Your boss may be bullying around at the office, but you've got your revenge: at home he is a pussy whipped poodle. A new research revealed that the secret of a happy marriage is the woman's power, making decisions and dominating discussions.
"The study at least suggests that the marriage is a place where women can exert some power. Whether or not it's because of changing societal roles, we don't know," said lead author David Vogel, a psychologist at Iowa State University (ISU).
This challenges previous researches.
"They have largely based that on the fact that traditionally men earn more money and so therefore would have the ability to make big decisions in the relationship".
The research was made on 72 married couples, with the spouses having an average age of 33 and being married for about seven years. 66 % were Caucasian, followed by Asian (22 %), Hispanic (5 %) and African American (4 %); the rest of 3 % was made of other nationalities. Each spouse completed a questionnaire about relationship satisfaction and overall decision-making ability. Each spouse had to point a relationship problem which required the other's cooperation.
Money and housework were the most common issues, while sex had an insignificant importance as a marital issue.
The most frequently chosen issues by husbands/wives were money (18 %/13 %), housework (15 %/15 %), friends and family (10 %/19 %), feelings and emotions (10 %/13 %), time together (13 %/10 %), making decisions (18 %/4 %), sex (4 %/1 %), intimacy (1 %/1 %), communication (3 %/4 %), children (husbands never chose this topic; 3 % of wives), relationship changes (4 %/17 %).

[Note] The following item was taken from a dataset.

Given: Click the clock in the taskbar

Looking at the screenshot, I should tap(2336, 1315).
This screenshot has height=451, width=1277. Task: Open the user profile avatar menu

The team videotaped the couples while they discussed each of the issues for 10 minutes. The videotapes were classified employing a scale that marked couples' interactions based on words and behaviors linked with blame (accusations and partner's criticizing); demand (nags, pressures for change, requests); withdrawal and avoidance (hesitating to tackle the subject, changing topics, diverting attention or looking away); and discussion.
Wives were much more demanding, attending to change their relationship or their partner and could do it more often than their partner, no matter who had chosen the issue.
"It wasn't just that the women were bringing up issues that weren't being responded to, but that the men were actually going along with what they said. [Women] were communicating more powerful messages, and men were responding to those messages by agreeing or giving in." explained Vogel.
"Women are responsible for overseeing the relationship, making sure the relationship runs, that everything gets done, and that everybody's happy. There's been research that suggests that's a marker of a healthy marriage - that men accept influence from their wives," said co-researcher Megan Murphy.